# The data
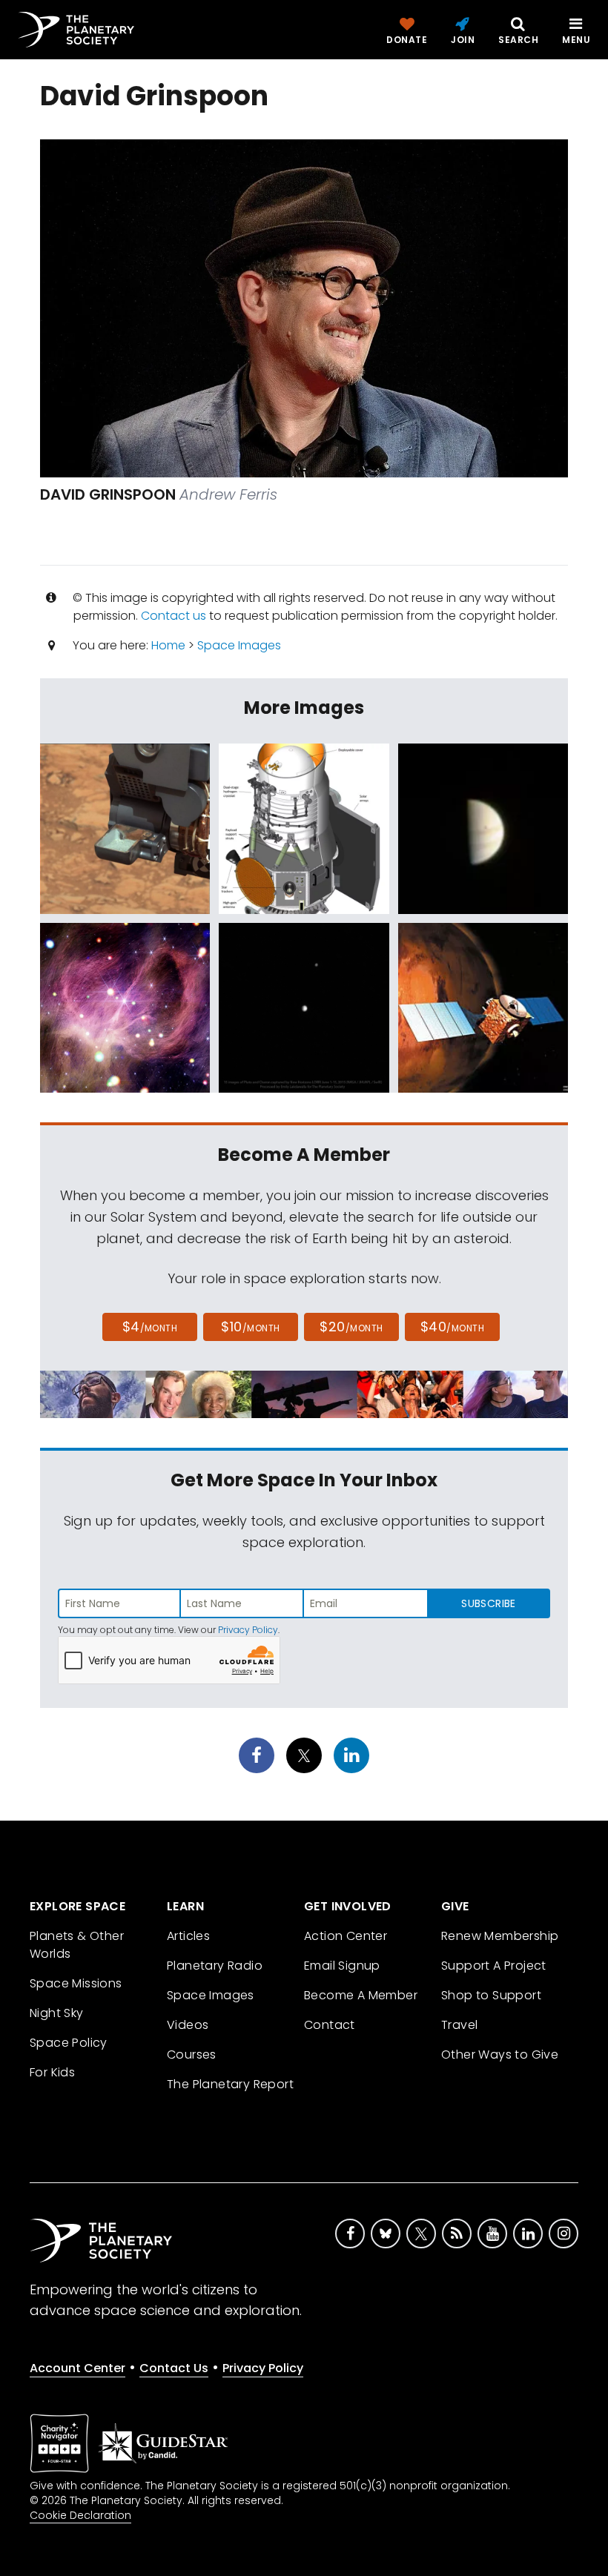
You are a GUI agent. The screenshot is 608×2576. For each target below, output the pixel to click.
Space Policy (69, 2042)
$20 (351, 1326)
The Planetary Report (230, 2084)
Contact (329, 2024)
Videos (187, 2024)
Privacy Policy (248, 1629)
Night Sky (57, 2013)
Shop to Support (491, 1995)
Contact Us (173, 2368)
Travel (459, 2024)
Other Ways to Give (499, 2054)
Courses (192, 2054)
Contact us (173, 615)
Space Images (239, 645)
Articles (188, 1935)
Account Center (77, 2368)
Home (168, 645)
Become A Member (360, 1995)
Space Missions (76, 1983)
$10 (250, 1326)
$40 (452, 1326)
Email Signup (342, 1965)
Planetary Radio (214, 1965)
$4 (150, 1326)
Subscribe (488, 1603)
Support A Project (493, 1965)
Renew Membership (499, 1935)
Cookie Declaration (80, 2515)
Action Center (345, 1935)
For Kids (52, 2072)
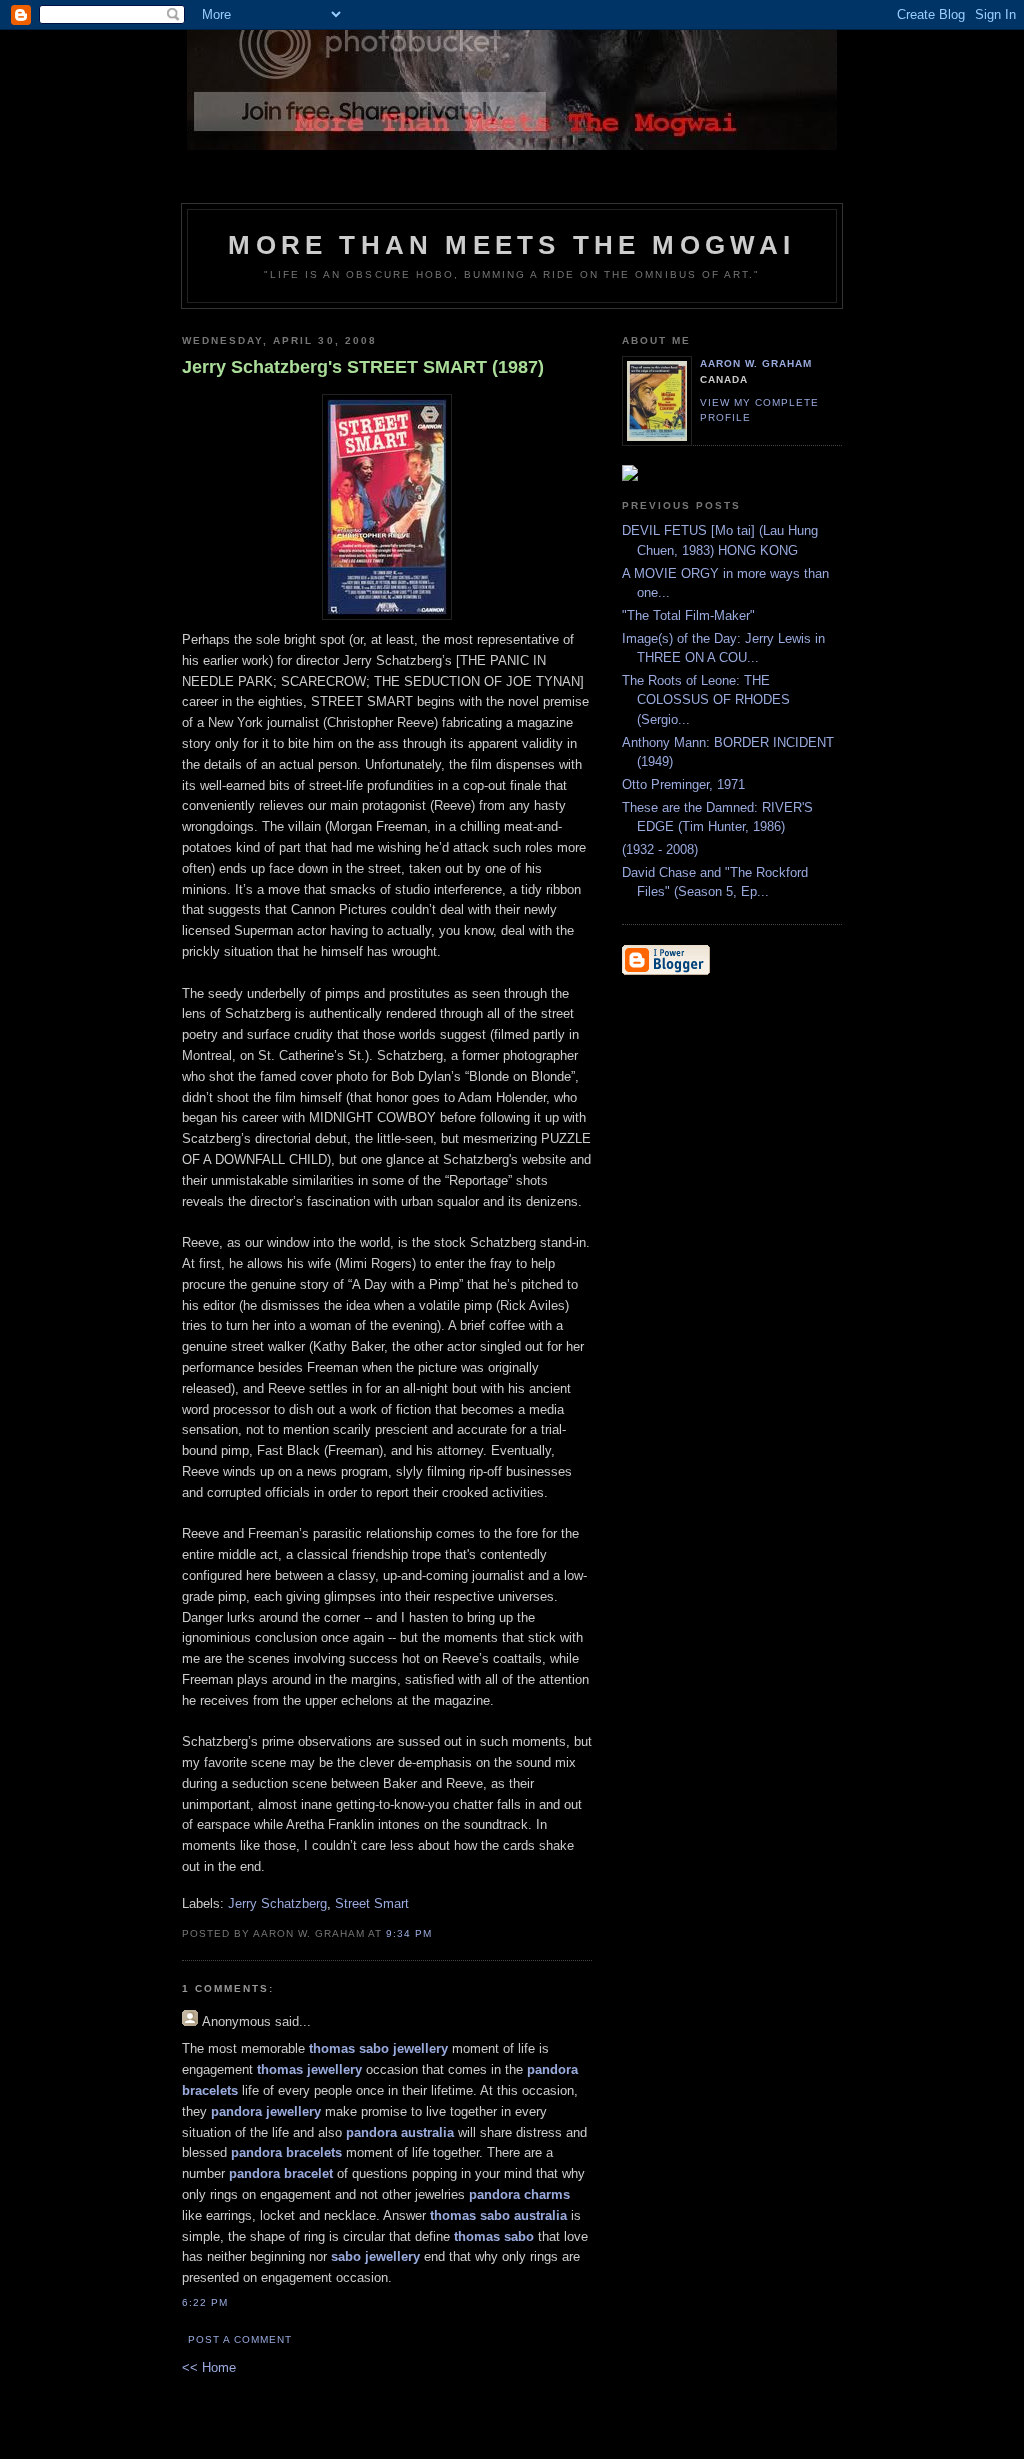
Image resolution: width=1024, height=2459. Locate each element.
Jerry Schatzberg (277, 1903)
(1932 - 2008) (660, 849)
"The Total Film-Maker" (688, 615)
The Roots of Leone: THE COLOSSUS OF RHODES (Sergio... (706, 700)
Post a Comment (240, 2339)
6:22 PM (205, 2302)
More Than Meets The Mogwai (511, 245)
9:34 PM (409, 1933)
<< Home (209, 2367)
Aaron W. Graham (756, 363)
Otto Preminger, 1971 (683, 784)
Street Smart (372, 1903)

# Assignment
From the first record to the last, print everything again exactly, without pictures.

# Answer below
You are a GUI agent. The screenshot is 608×2576. For each target below, output the pixel to click.
Space Policy (69, 2042)
$20 (351, 1326)
The Planetary Report (230, 2084)
Contact (329, 2024)
Videos (187, 2024)
Privacy Policy (248, 1629)
Night Sky (57, 2013)
Shop to Support (491, 1995)
Contact Us (173, 2368)
Travel (459, 2024)
Other Ways to Give (499, 2054)
Courses (192, 2054)
Contact us (173, 615)
Space Images (239, 645)
Articles (188, 1935)
Account Center (77, 2368)
Home (168, 645)
Become A Member (360, 1995)
Space Missions (76, 1983)
$10 (250, 1326)
$40 (452, 1326)
Email Signup (342, 1965)
Planetary Radio (214, 1965)
$4 (150, 1326)
Subscribe (488, 1603)
Support A Project (493, 1965)
Renew Membership (499, 1935)
Cookie Declaration (80, 2515)
Action Center (345, 1935)
For Kids (52, 2072)
Image resolution: width=1024, height=2459. Locate each element.
Jerry Schatzberg (277, 1903)
(1932 - 2008) (660, 849)
"The Total Film-Maker" (688, 615)
The Roots of Leone: THE COLOSSUS OF RHODES (Sergio... (706, 700)
Post a Comment (240, 2339)
6:22 PM (205, 2302)
More Than Meets The Mogwai (511, 245)
9:34 PM (409, 1933)
<< Home (209, 2367)
Aaron W. Graham (756, 363)
Otto Preminger, 1971 (683, 784)
Street Smart (372, 1903)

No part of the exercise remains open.